▶ EXTRACT
Reveal: Within the mines, EONS has imprisoned the “Undark Beast,” but there appears to be a way to release it.
The circle finally finds the truth behind Undark: the pigment is actually venom extracted from the body of a massive creature that is chained up within the mine. If they look closely at the equipment used to extract the poisonous fluid, they will recognize the symbol for EONS. The workers are attaching tubing to the creature and monitoring its vitals, as well as running the manual pumps that are pulling the Undark from the beast’s body.
It is up to you to decide what this monster looks like in your adventure: what kinds of sounds, smells, or strange effects it creates, and how it is confined and controlled by the Radiance Corporation. The answers to these questions will shape the climax of your mystery and also help the players decide how they approach the situation. They may try to break the creature out or kill it, fight the corporation’s enforcers or bargain with them, blow up the mine, or something else entirely. Whatever they choose, support their narrative goals by responding appropriately within the fiction. Put your players in immediate danger, force them to make hard decisions, and continue to escalate the stakes of the scene right up until the end.
Remember: as the GM, you are not your party’s enemy hoping for their failure. You should present opposition so that players can successfully navigate the story they wish to tell. You should always tailor your adventure to the interests of the table. A player who wants to explore the theme of grief may enjoy engaging with tragedy, whereas a group of players that need an escape from stress might simply hope to eviscerate the bad guy. Very often a single dice roll can determine a player’s fate, but it’s your job as the GM to remember that the luck of the dice can’t force an outcome you never offer.
Great work Ezra. Keep your chin up.
xx, A. O'Neill
Epilogue
The purpose of the epilogue is to wrap up any loose ends, but also to set you up for success in future sessions of Candela Obscura. Like the hook, this is a peek into the world of the investigation when the player characters are no longer around. This is your opportunity to seed the details of your next adventure, or something that may appear again many sessions from now. Both the hook and the epilogue provide you with the opportunity to reveal a story element that you cannot depict if you only follow the actions of the players.
When crafting your epilogue, keep this in mind: the way that your players choose to interact with the Undark creature and other NPCs will tell you a lot about what they’re looking for in the resolution of this story.
Epilogue Questions
- Did they release the beast with the hope that it would escape, or with the goal of destroying the people who caged and harmed it?
- Did they keep the beast in chains and attempt to destroy, manipulate, or negotiate with the Radiance Corporation on their own?
- Did they bond with any NPCs, and if so, where are those characters now?
- Is the Radiance Corporation and capitalist exploitation a theme that resonates with the group? If so, how can you twist the ending into a cliffhanger that allows this organization to appear again?
- If your circle didn’t defeat the Radiance Corporation, how does this affect the group, and what becomes of the people of Mordant Springs?
Beyond This Guide
This text represents a small taste of the investigations yet to come for Candela Obscura. We encourage you to take anything you read here and make it your own. Adjust and expand on areas of this game in any way that fulfills the needs of your table. This world is now yours as much as it is ours, and we look forward to sharing more of it with you very soon.

▶ TASKS FOR THIS EXERCISE
(1) According to the Candela Obscura excerpt, what is the Undark pigment actually made from?
(2) List every course of action that the Candela Obscura excerpt says the players may try when they confront the creature.
(3) Reproduce the part of the Candela Obscura excerpt starting with "When crafting your" and going on through "to appear again?".

▶ DATASET ENTRIES
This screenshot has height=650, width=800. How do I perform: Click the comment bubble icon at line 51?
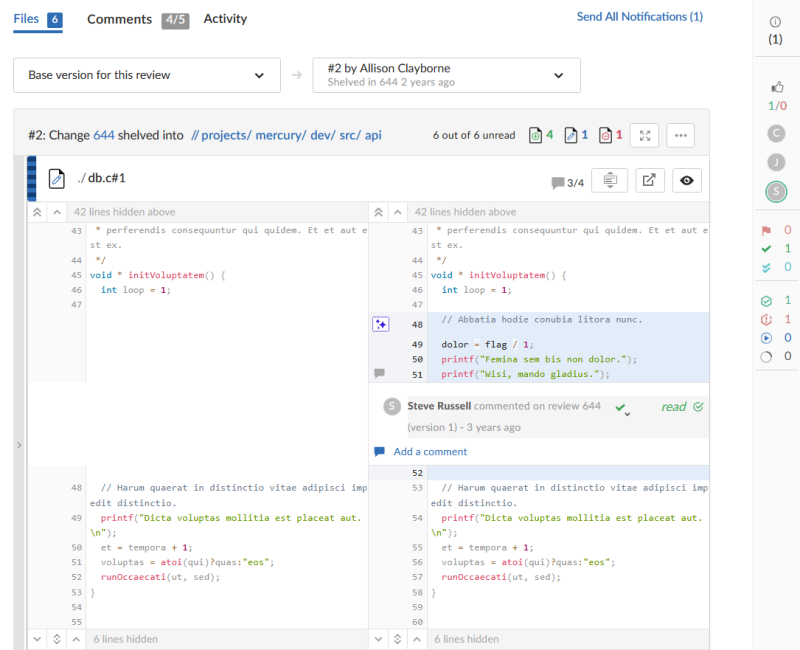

* * *

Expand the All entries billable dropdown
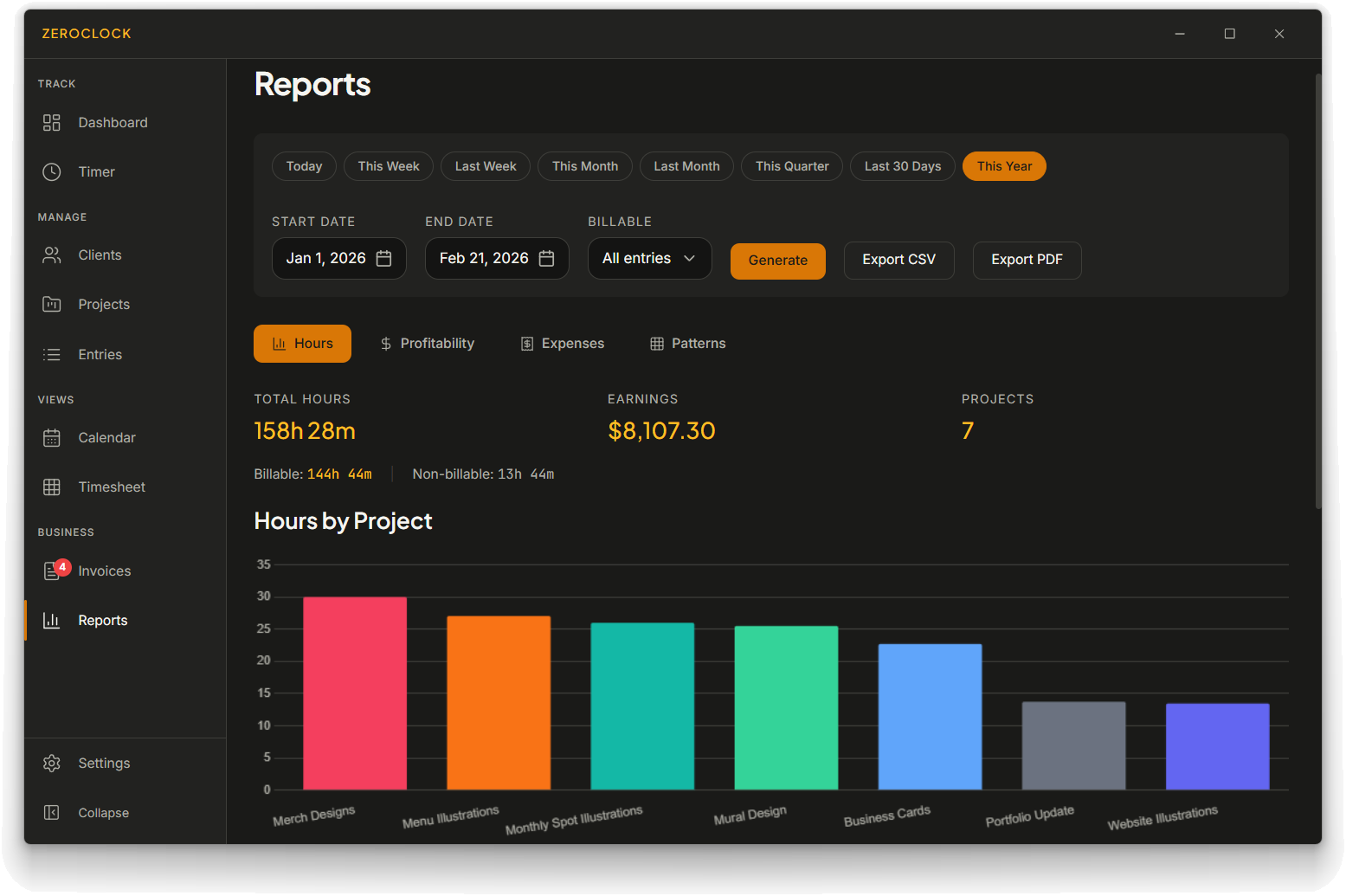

▶ OUTPUTS FOR THE TASKS
(1) It is venom extracted from the body of a massive creature chained up within the mine.

(2)
- Break the creature out
- Kill it
- Fight the corporation's enforcers
- Bargain with them
- Blow up the mine
- Something else entirely

(3)
When crafting your epilogue, keep this in mind: the way that your players choose to interact with the Undark creature and other NPCs will tell you a lot about what they’re looking for in the resolution of this story.
Epilogue Questions
- Did they release the beast with the hope that it would escape, or with the goal of destroying the people who caged and harmed it?
- Did they keep the beast in chains and attempt to destroy, manipulate, or negotiate with the Radiance Corporation on their own?
- Did they bond with any NPCs, and if so, where are those characters now?
- Is the Radiance Corporation and capitalist exploitation a theme that resonates with the group? If so, how can you twist the ending into a cliffhanger that allows this organization to appear again?